トークン発行自体を管理側で止める機能はなく(2026/8時点)、流出時の被害もuser:inferenceスコープの範囲に限られます。

https://dev.classmethod.jp/articles/claude-setup-token-scope-restriction/

今回気になったのは別の点です。テレメトリを見て「誰が通常ログインで、誰がこのトークンを使っているか」を判別できるか、です。

claude auth statusを実行すると、トークンが実際に使われている限り、/loginの永続クレデンシャルの有無にかかわらずauthMethod: "oauth_token"(プロフィール情報なし)を返します。

ではOTelのテレメトリも同じように「トークンだけの匿名なセッション」に見えるのか。ローカルにOTel Collectorを立て、通常ログインのセッションとトークン認証のセッションで同じプロンプトを流し、出力される属性を突き合わせて確かめました。

結論から言うと、OTelのログだけでトークン認証かどうかを判別できるかは、その端末に/loginの実績があるかどうかで変わります。

/loginをしたことがある端末では、実際の認証方式がトークンでも、OTelのイベントにuser.emailorganization.idが通常ログインと同じ値でそのまま乗ります。claude auth statusはプロフィール情報を隠すのに、OTel側は隠さないため、ログだけでは通常ログインとの区別が付きません。

逆に/loginを一度も実行していない端末では、これらの属性が丸ごと欠落します。/loginを経ずに認証できている以上、この場合はトークン利用だと判断できます。

確認したいこと

setup-tokenで発行したトークンのスコープはuser:inferenceのみで、発行自体を止める管理機能もありません(前述の記事の通り)。止められないなら、使われたことが後から分かるかどうかが気になるところです。

確認したいことは3点です。

  1. トークン認証のセッションで、そもそも認証イベントが出るのか
  2. 認証イベント以外の、全イベントに付与される属性(user.emailorganization.iduser.id等)に差分が出るのか
  3. claude auth statusが返す情報と、OTelが記録する情報は一致するのか

2点目はsetup-tokenのトークンのスコープに理由があります。user:profileを含まないため、claude auth statusでもプロフィール情報が表示されません。同じ理屈なら、イベント属性のuser.emailorganization.idも欠落するはずです。実際には、環境によって結果が分かれました。

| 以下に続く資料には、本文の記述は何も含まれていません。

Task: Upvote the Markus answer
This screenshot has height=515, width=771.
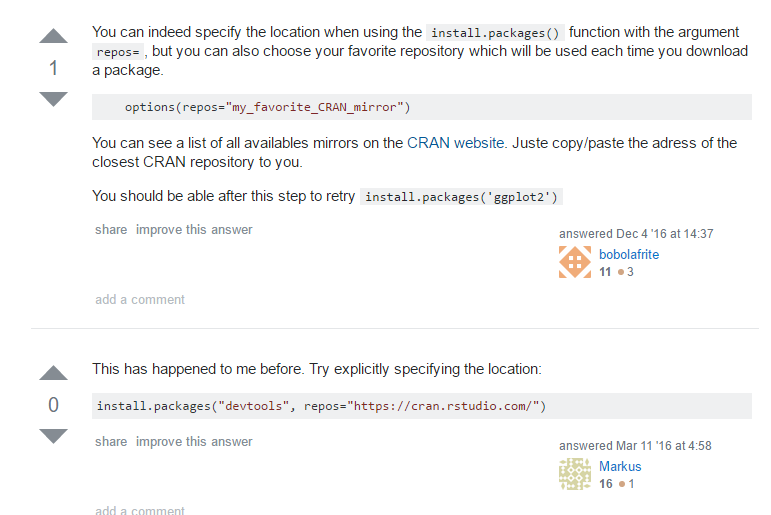Action: point(53,373)
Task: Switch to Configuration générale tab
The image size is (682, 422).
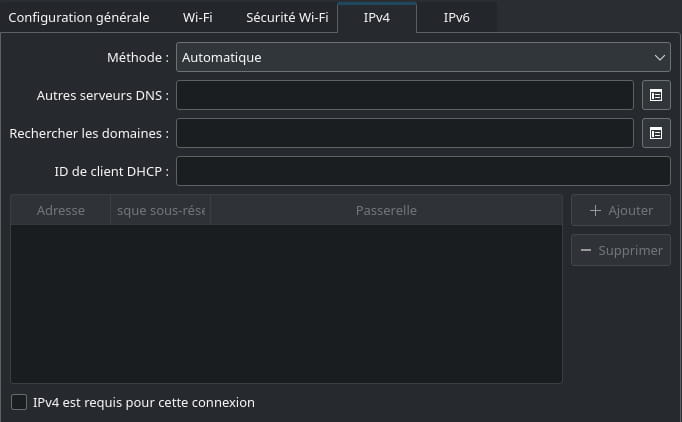Action: point(79,18)
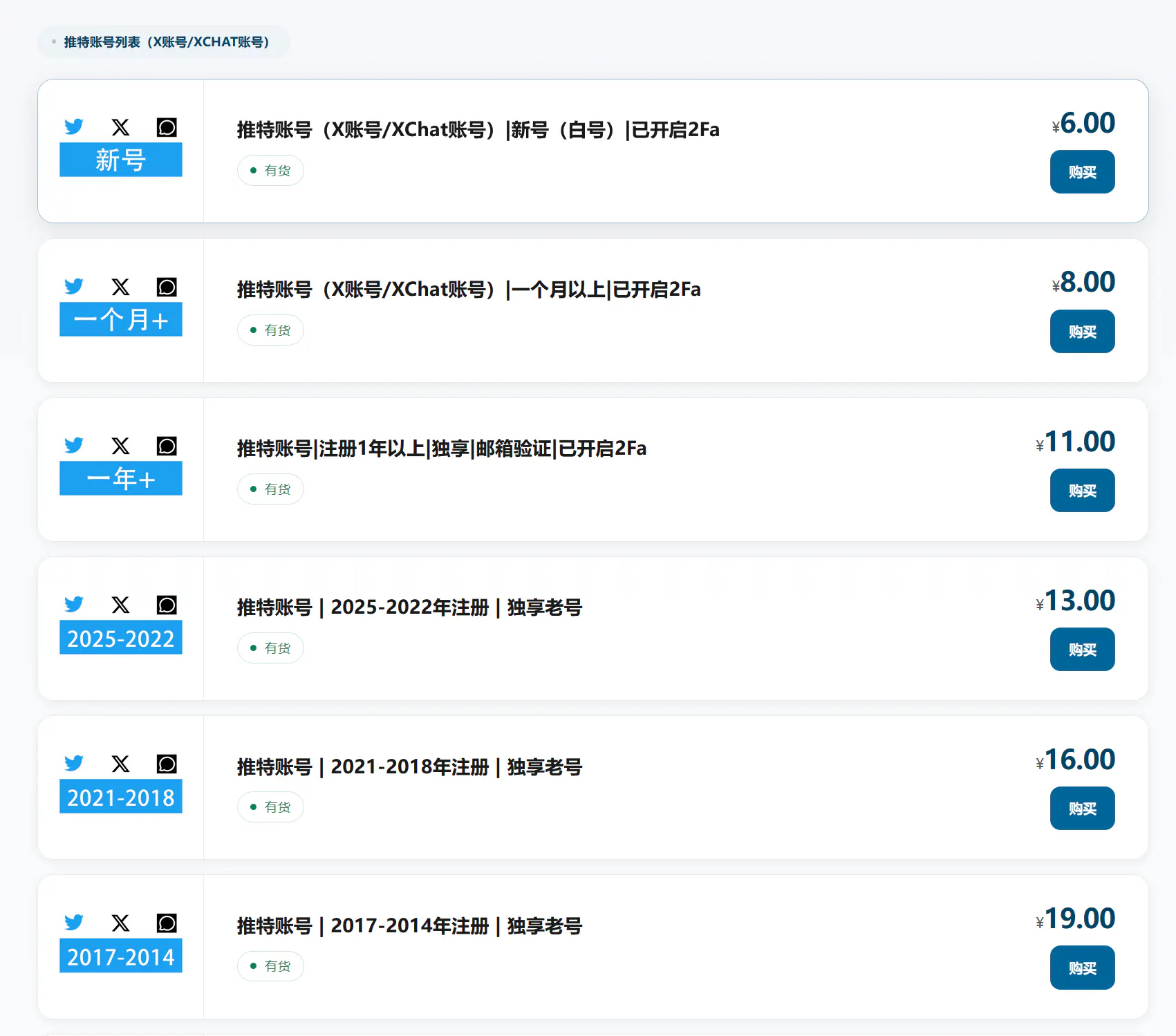
Task: Click the Twitter bird icon above the 2025-2022 label
Action: (x=74, y=605)
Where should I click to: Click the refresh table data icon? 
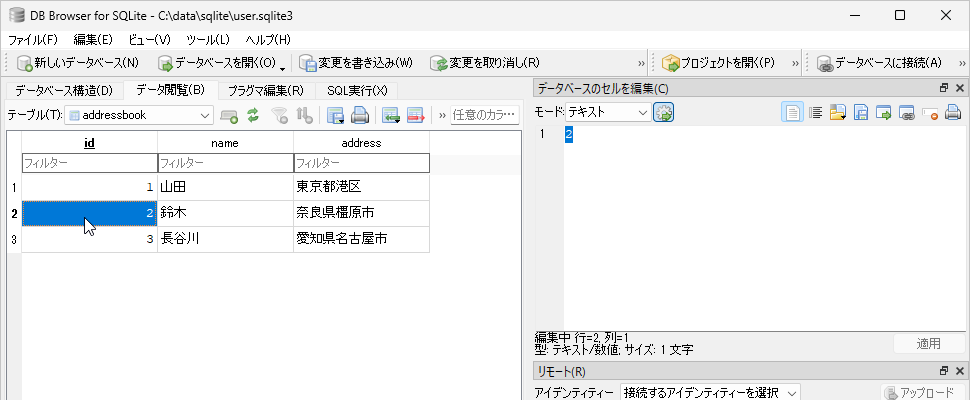pyautogui.click(x=254, y=115)
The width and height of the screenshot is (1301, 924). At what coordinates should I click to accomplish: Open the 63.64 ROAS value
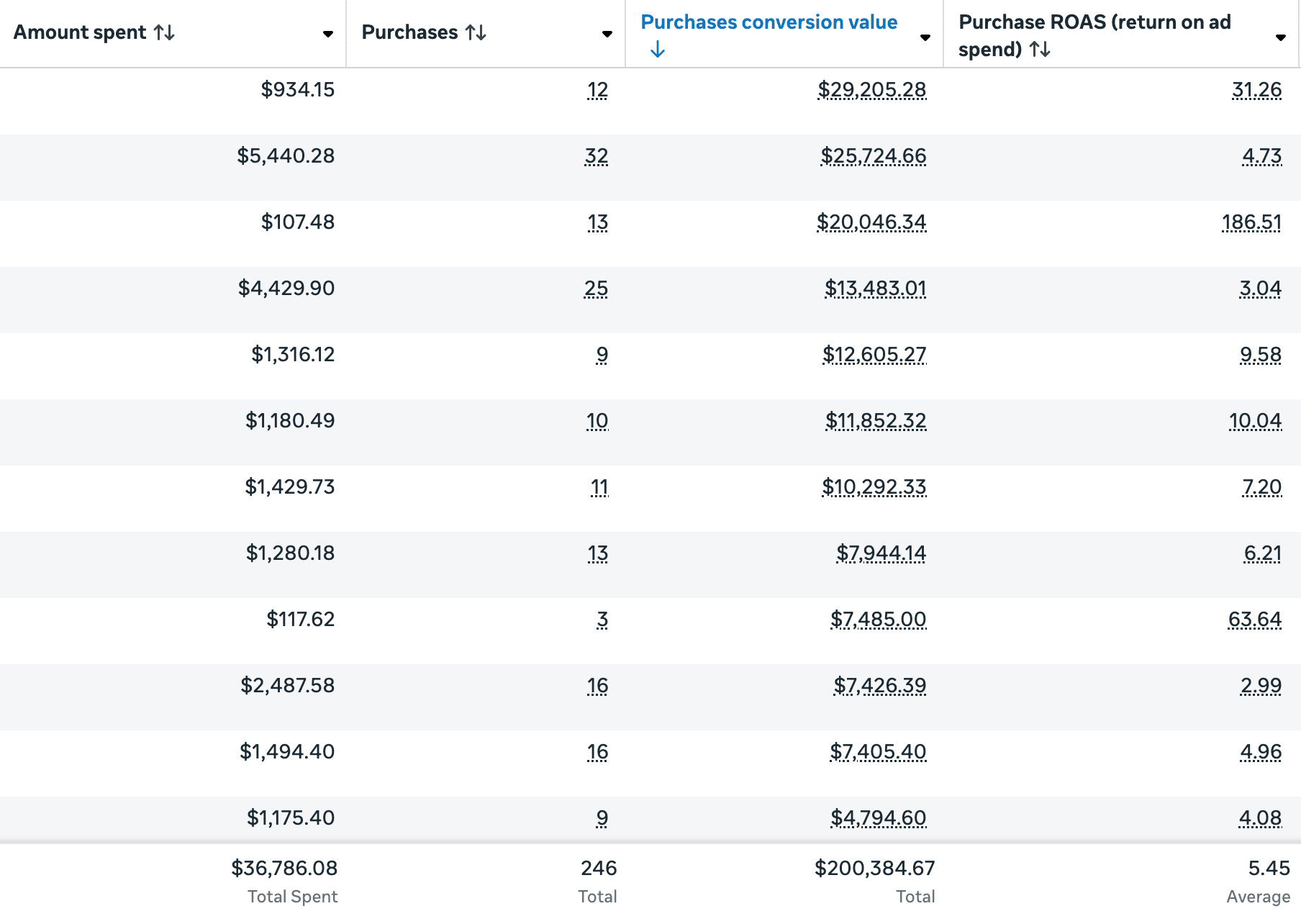click(x=1254, y=620)
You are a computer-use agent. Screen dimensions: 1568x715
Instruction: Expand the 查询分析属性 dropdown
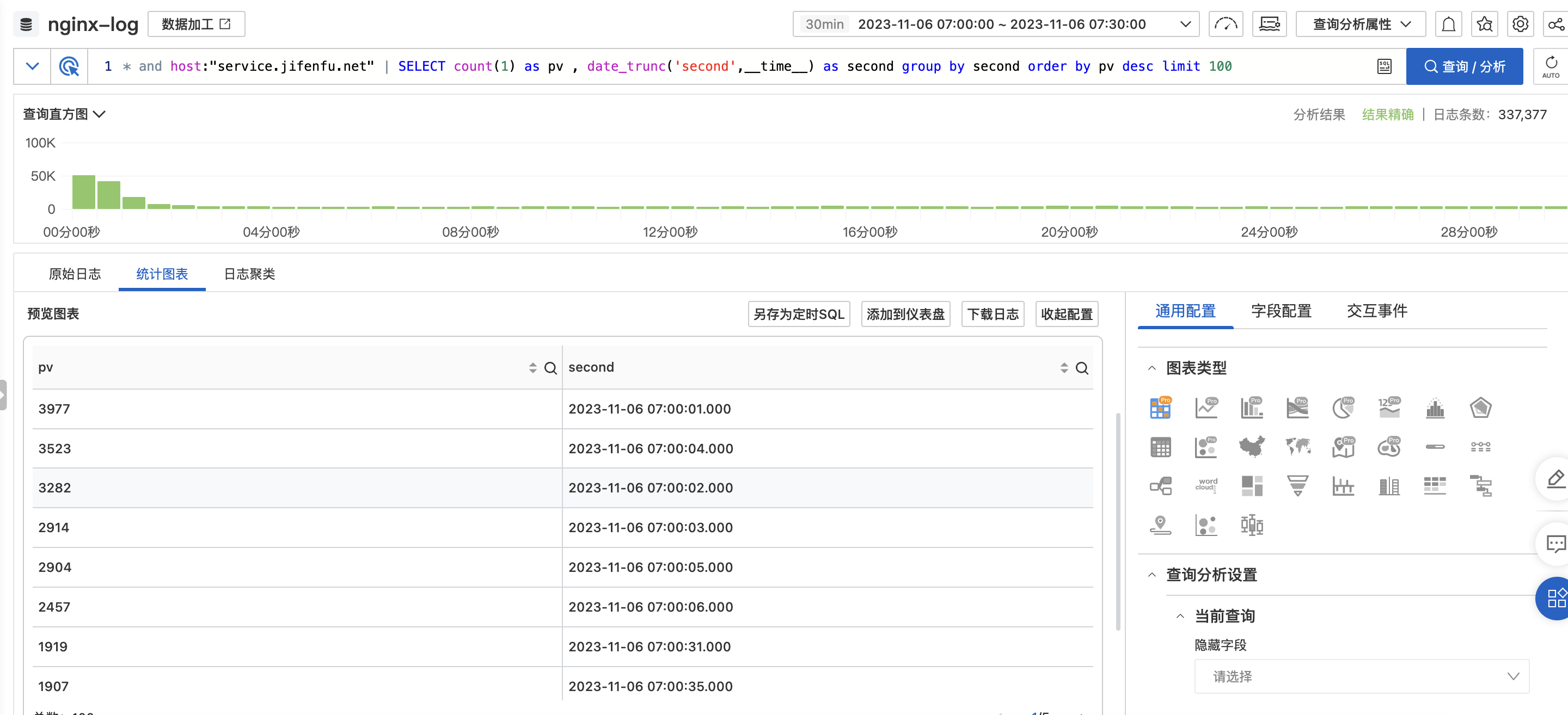[1361, 24]
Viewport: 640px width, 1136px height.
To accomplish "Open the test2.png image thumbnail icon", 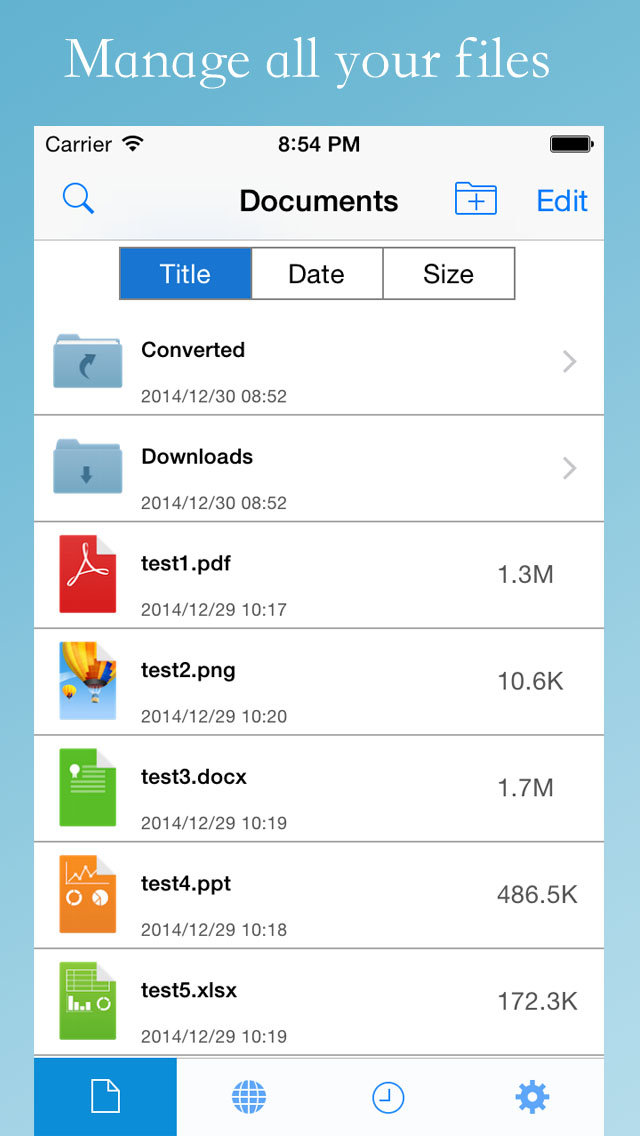I will point(87,680).
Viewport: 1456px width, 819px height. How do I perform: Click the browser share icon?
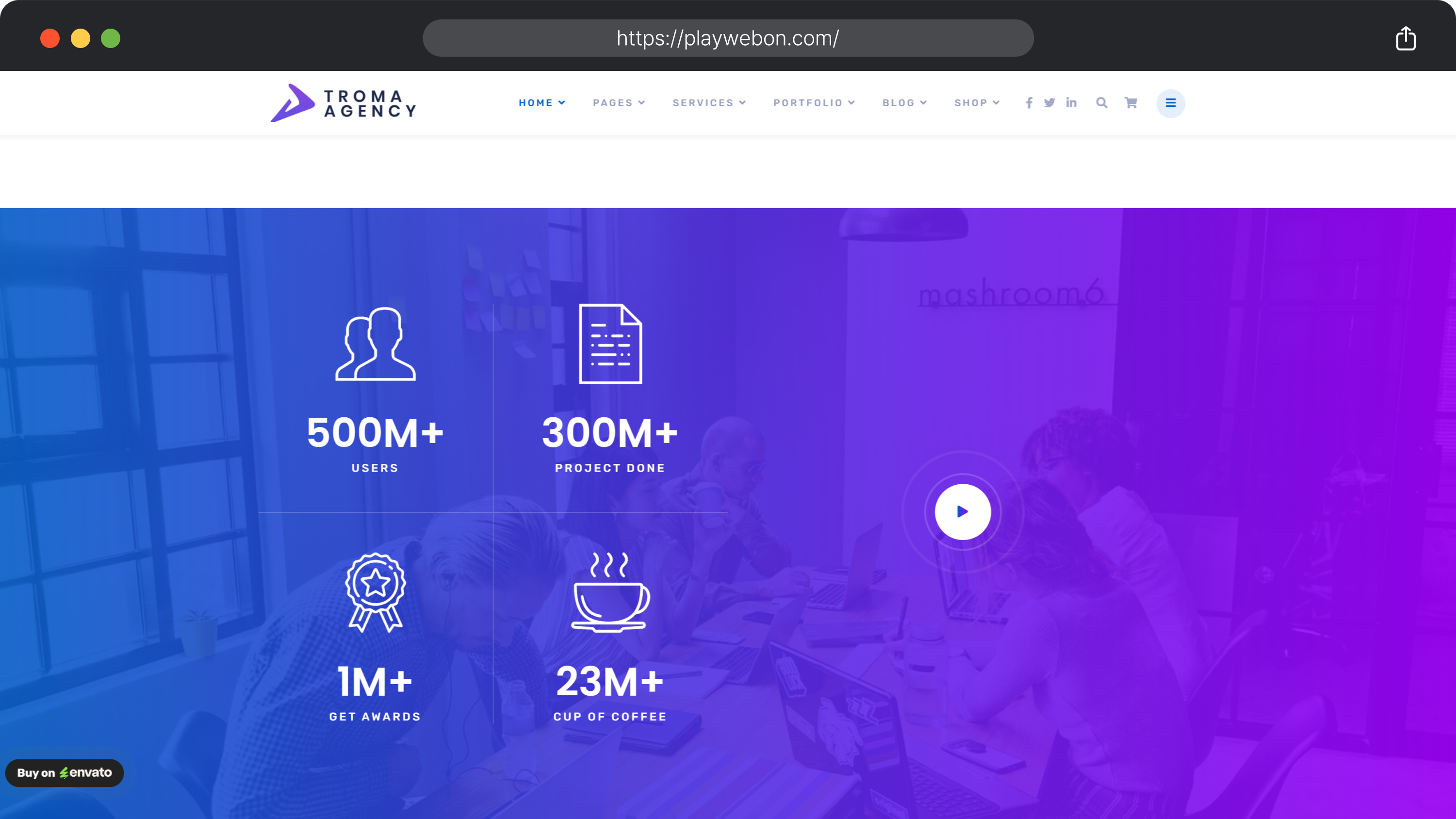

なお、Claude Enterpriseには設定変更を対象にしたCompliance API経由の監査ログ機能もありますが、今回の検証範囲外です(Configure server-managed settings - Claude Code Docs)。

検証環境

確認方法はClaude Codeのテレメトリで会話の生ボディまで見る記事と同じ構成を用います。ローカルにOTel Collectorをdockerで立て、受け取ったログ・メトリクスをdebugエクスポーターで標準出力に流します。

otel-collector-config.yaml
receivers:
  otlp:
    protocols:
      grpc:
        endpoint: 0.0.0.0:4317
      http:
        endpoint: 0.0.0.0:4318
exporters:
  debug:
    verbosity: detailed
service:
  pipelines:
    logs:
      receivers: [otlp]
      exporters: [debug]
    metrics:
      receivers: [otlp]
      exporters: [debug]
docker run --rm -d --name otel-collector -p 4317:4317 -p 4318:4318 \
  -v "$(pwd)/otel-collector-config.yaml":/etc/otelcol/config.yaml:ro \
  otel/opentelemetry-collector:latest

Claude Code側は前掲記事と同じ環境変数を使います。会話本文の中身は今回の論点と無関係なので、OTEL_LOG_RAW_API_BODIESは付けません。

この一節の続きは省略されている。